As I am sure was the intention, reading affectionate descriptions of the making of dishes you have not seen on a menu for years makes you hungry to taste them and eager to cook them.
Last week, while in Berlin, I craved a schnitzel such as one mentioned early on in the book and this week, as I read on, I found myself engaged by a description of a “proper” Coq Au Vin, cockscomb and all. Damn, I wanted one and I was damn well going to have one.
So, this weekend, despite the fact I was full of cold, saw me wandering around the market in search of “an old boiler” None to be found, unfortunately and I did not have time to pop up to Ridley Rd where I know they have them aplenty before I had to catch a train down to Three Bridges where my ever patient girlfriend, Dawn was going to pick me up. So, I settled on a large bird from Furness, by far the best chickens in Borough Market.
After a few more stops to pick up the other necessary bits & bobs, I headed off down South and soon found myself in Dawn’s kitchen, dosed up on Dayquil, fortifying glass of white Burgundy in hand and with my mis very much en place.
There is a reason so many of these dishes have dropped from sight. It is not because they don’t taste good. Quite the opposite, last week’s schnitzel was the stuff of dreams. It is because they require effort and patience which are commodities in short supply these days both in cooking and in writing (to go back to my original comparison) Coq Au Vin is no different. The finished dish should, if prepared properly, have layers of flavour that comes from the stage by stage construction of the dish.
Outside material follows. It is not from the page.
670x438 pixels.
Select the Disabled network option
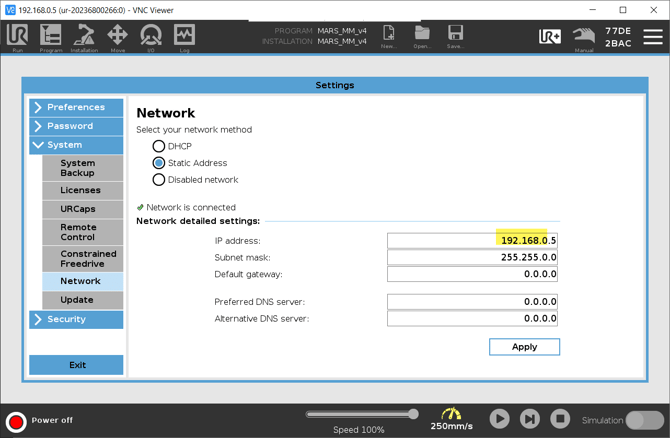pyautogui.click(x=159, y=180)
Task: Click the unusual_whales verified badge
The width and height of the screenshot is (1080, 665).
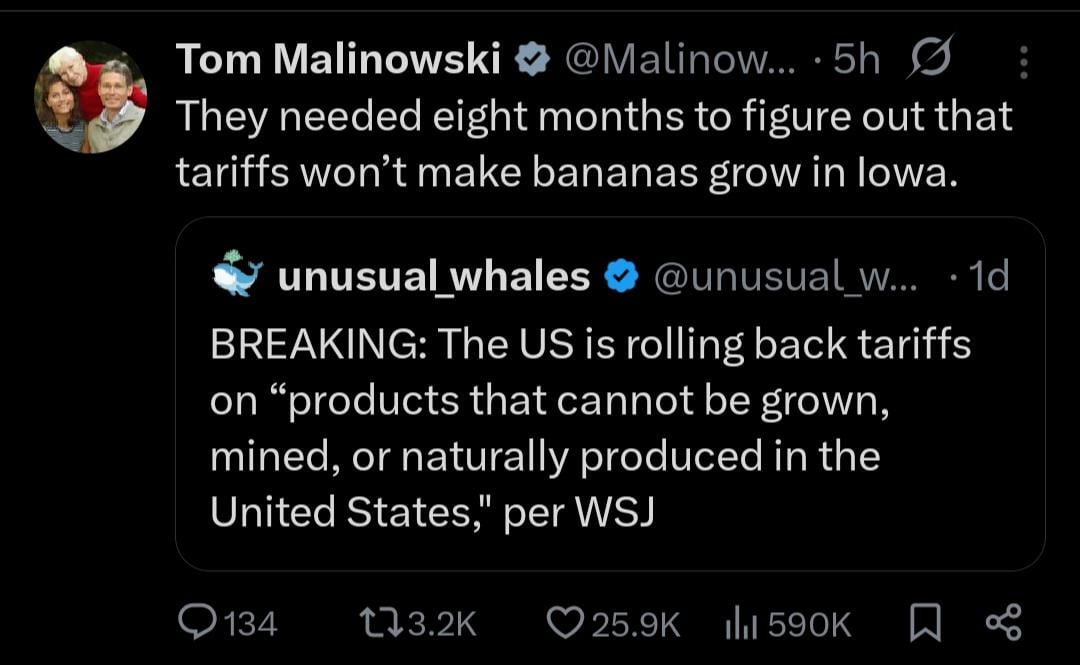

I began by frying off some chunks of pancetta until they had surrendered lots of fatty goodness and taken on a deep dark hue before being scooped out to drain. I then browned pieces of the chicken in the fat until they were the golden colour of honey before removing them too. Dawn had obligingly slaved over a chopping board to prepare the mire poix of celery, onions and carrots which I sweated with some thin slices of garlic until the onions began to soften.
I had made a decent amount of stock out of the carcass and once I had replaced the chicken and pancetta in the pan, I added enough of this to half cover the bird before pouring in a whole bottle of inky Gamay and a good glug of Cognac to make up the rest if the liquid to which I added the further flavour of thyme and fresh bay leaves.
As the pot bubbled and gurgled rather pleasingly on the hob, Dawn was nose down on the same chopping board obligingly preparing some button mushrooms and shallots ( those proper,small round onions proving devilishly hard to find ) which I then sauted in a bit of butter until golden brown.
After a couple of hours the chicken was cooked but still on the bone and I removed it from the pot to the oven to keep warm while I turned up the heat and let the juices bubble away more energetically until reduced to the right consistency to which I then whisked in a good knob of butter to add a sheen. Finally, I returned the chicken and added the mushrooms and onions to warm through before ladling the end result into a shallow serving bowl.
Quite a task, particularly for Dawn who shouldered all the dirty work. But, with a large glass of St Emilion and a chunk of granary bread, it was well worth it.
Definitely worth the effort, as indeed is reading THE OYSTER HOUSE SIEGE from which the inspiration was drawn.
Not sure I am up to the Rum Baba’s on pp143 though.